Citrus grower Tania Chapman tirelessly champions Australian agriculture and the development of new export markets for its produce.
Citrus grower Tania Chapman tirelessly champions Australian agriculture and the development of new export markets for its produce.

Tania Chapman is passionately pushing Australia’s citrus industry further onto the world stage and expanding local offerings. A citrus grower from Mildura, Victoria, and current Chair of industry body Citrus Australia, Tania’s push to get money into market development has resulted in a new export market to China opening for Australian citrus produce.

“Six years ago, there were no Australian citrus exports to China, but 40,000 tonnes were sent last season and all at premium returns,” Tania says.

In addition, there are four new varieties of mandarins now in quarantine that will be available for the local industry to trial. This achievement is the result of Tania’s 2014 Nuffield Scholarship study, where she looked at new mandarin varieties in Japan.

“The Nuffield study was an amazing experience to gain firsthand knowledge and develop new ideas for how Australia can open up its primary produce exports. No matter how busy or involved you are in your business, you can put steps in place to take time out to learn and to share the learnings,” she says.

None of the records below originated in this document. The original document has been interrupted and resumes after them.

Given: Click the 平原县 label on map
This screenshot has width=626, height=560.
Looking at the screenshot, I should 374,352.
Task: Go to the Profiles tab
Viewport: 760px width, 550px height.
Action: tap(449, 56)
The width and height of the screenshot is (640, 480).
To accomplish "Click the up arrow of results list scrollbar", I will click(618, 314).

Tania is one of the regional finalists for the 2017 Syngenta Growth Awards, nominated in the Community & People category. The Awards aim to recognise leading agricultural professionals across three award categories: Productivity, Sustainability and Community & People. 25 Regional Winners will be selected from the pool of finalists to continue to the final round of judging, which will determine the seven overall winners of this year’s Growth Awards across Australia and New Zealand.  The Regional Winners will be announced in Sydney in early November.

In 2012, Tania was named Rural Victorian Woman of the Year and she recently finished a term on a Victorian Government task force to entice young people into agriculture. She believes that the depiction of farmers as focusing on the tough times is not a true reflection of the industry.

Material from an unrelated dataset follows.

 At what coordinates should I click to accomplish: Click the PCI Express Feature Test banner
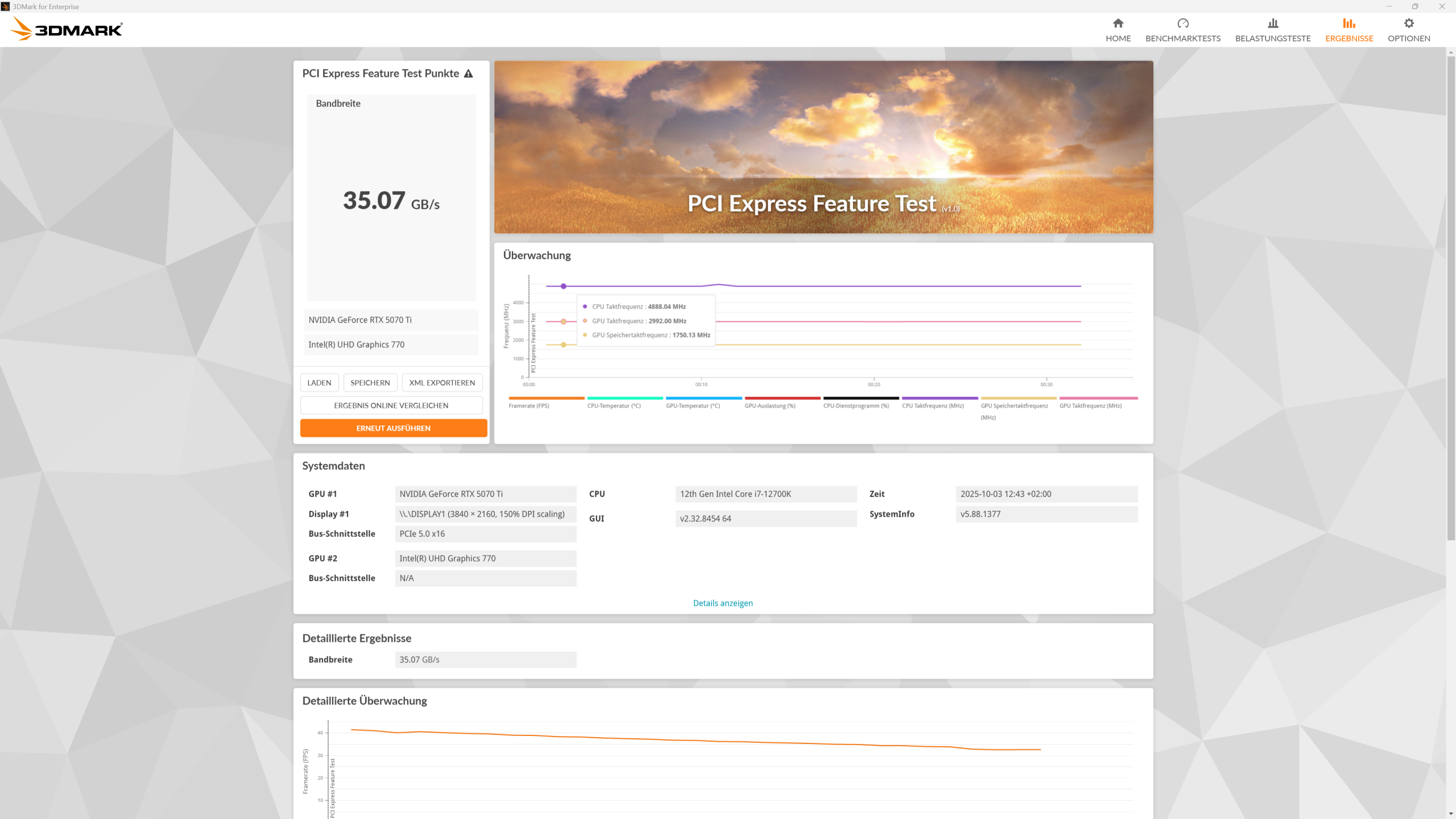pos(823,147)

“We wanted to find out what skills need to be developed to build the industry and how to attract young people into agriculture,” Tania says.

“It’s important to highlight the positives of being involved in agriculture. It’s not just a lifestyle choice, the opportunities are amazing.”

And Tania is the proof in the opportunity pudding – from doing business in China, Indonesia, Japan and the United States to meeting the likes of Australian Federal Ministers Andrew Robb, Barnaby Joyce and Julie Bishop, Tania is getting Australian citrus on the agenda. 

“It’s not enough to stand up and speak – you have to lead by doing,” she says.